* [WHAT YOU NEED TO DO]:
- A) Decide whether each statement agrees with the Holy Week reflection, answering yes or no and quoting the deciding words: (i) Hopkins was a nineteenth-century British Jesuit; (ii) the psalmist's wailing remains a lament to the end; (iii) the quoted verses come from Psalm 69, verses 21 and 31.
- B) Please render this sentence from the Holy Week reflection into Spanish: "Today’s verses offer the comfort that both the Victorian poet and the Hebrew psalmist seek."

April 8/Wednesday of Holy Week
Insult has broken my heart, and I am weak, I looked for sympathy, but there was none; for consolers, not one could I find.
I will praise the name of God in song, and I will glorify him with thanksgiving. ~ Ps 69.21, 31
Haven’t we all been there — isolated, broken-hearted, and alone? “I looked for sympathy, and there was none; for consolers, not one could I find.” We experience losses: the death of a dear friend, the final breakdown of a marriage, a job loss, rejection by our peers. And there seems to be no one around with a comforting shoulder to cry on, a sympathetic ear to listen. We are on our own. And now, as the waves of the pandemic crest in the United States, are we not all acutely there — anxious, downcast, and alone? The nineteenth-century British Jesuit and poet, Gerard Manley Hopkins, knew and told of the loneliness and despair that at times afflict human lives. His “terrible sonnets” give voice to the depths of human grief and anguish: “No worst, there is none. Pitched past pitch of grief,/ More pangs will, schooled at forepangs, wilder wring./ Comforter, where, where is your comforting?” Today’s verses offer the comfort that both the Victorian poet and the Hebrew psalmist seek. For as the ancient singer’s lament echoes down through the verses of the psalm, the LORD hears, and the LORD answers, and the psalmist’s wailing becomes a song of praise. If we, too, can place our pangs and forepangs in the wide and merciful embrace of God, and put our sufferings before the One who loves us unwaveringly, then we, too, will find consolation. For as we cry out from the bleakness of our lives and the anguish of our souls, we will come to know that he is with us, comforting us, even in this dark hour.

* [EXTRACTED MATERIAL]:
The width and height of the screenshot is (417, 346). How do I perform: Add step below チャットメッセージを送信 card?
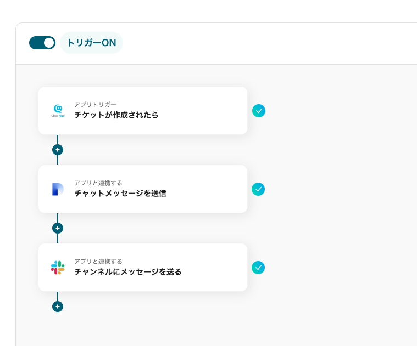click(x=58, y=228)
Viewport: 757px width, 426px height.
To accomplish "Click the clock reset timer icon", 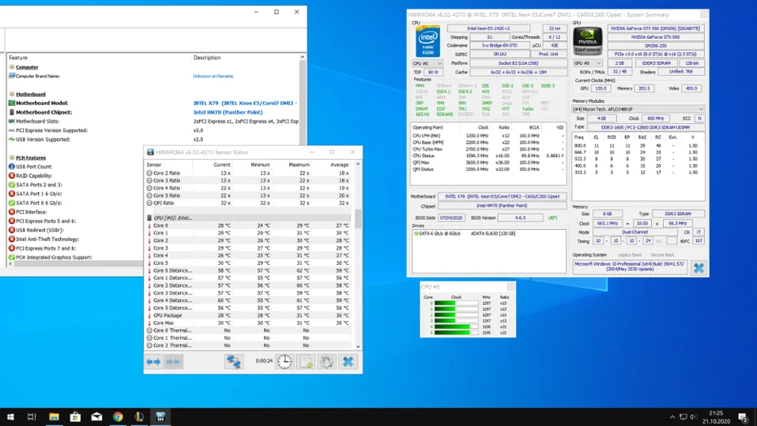I will [x=284, y=362].
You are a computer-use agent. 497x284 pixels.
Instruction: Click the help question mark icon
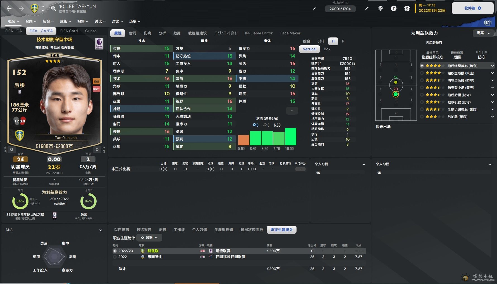[393, 8]
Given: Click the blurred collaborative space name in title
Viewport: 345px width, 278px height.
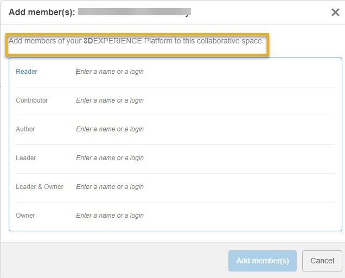Looking at the screenshot, I should click(x=134, y=11).
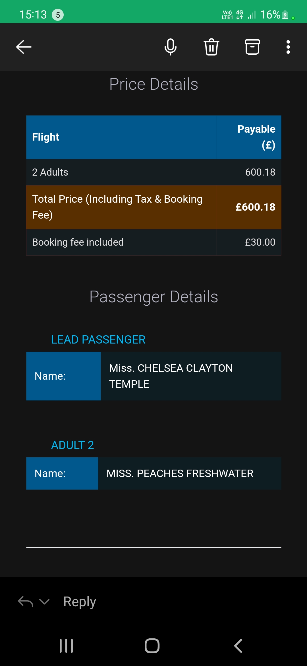Viewport: 307px width, 666px height.
Task: Tap the Price Details heading
Action: (x=154, y=84)
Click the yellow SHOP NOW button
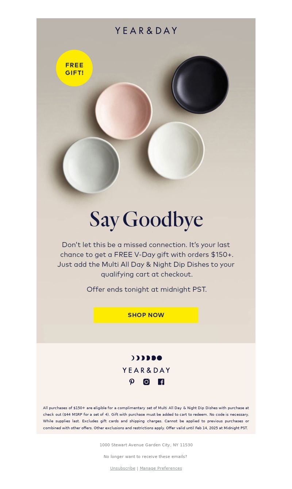Viewport: 292px width, 489px height. pos(146,315)
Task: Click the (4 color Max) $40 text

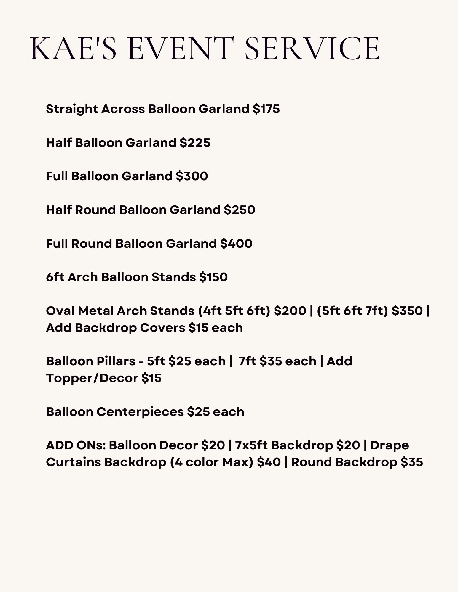Action: point(225,462)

* [EXERCISE RESPONSES]:
- A)
(i) Yes: "The nineteenth-century British Jesuit and poet, Gerard Manley Hopkins"
(ii) No: "the psalmist’s wailing becomes a song of praise"
(iii) Yes: "Ps 69.21, 31"

- B) Los versículos de hoy ofrecen el consuelo que buscan tanto el poeta victoriano como el salmista hebreo.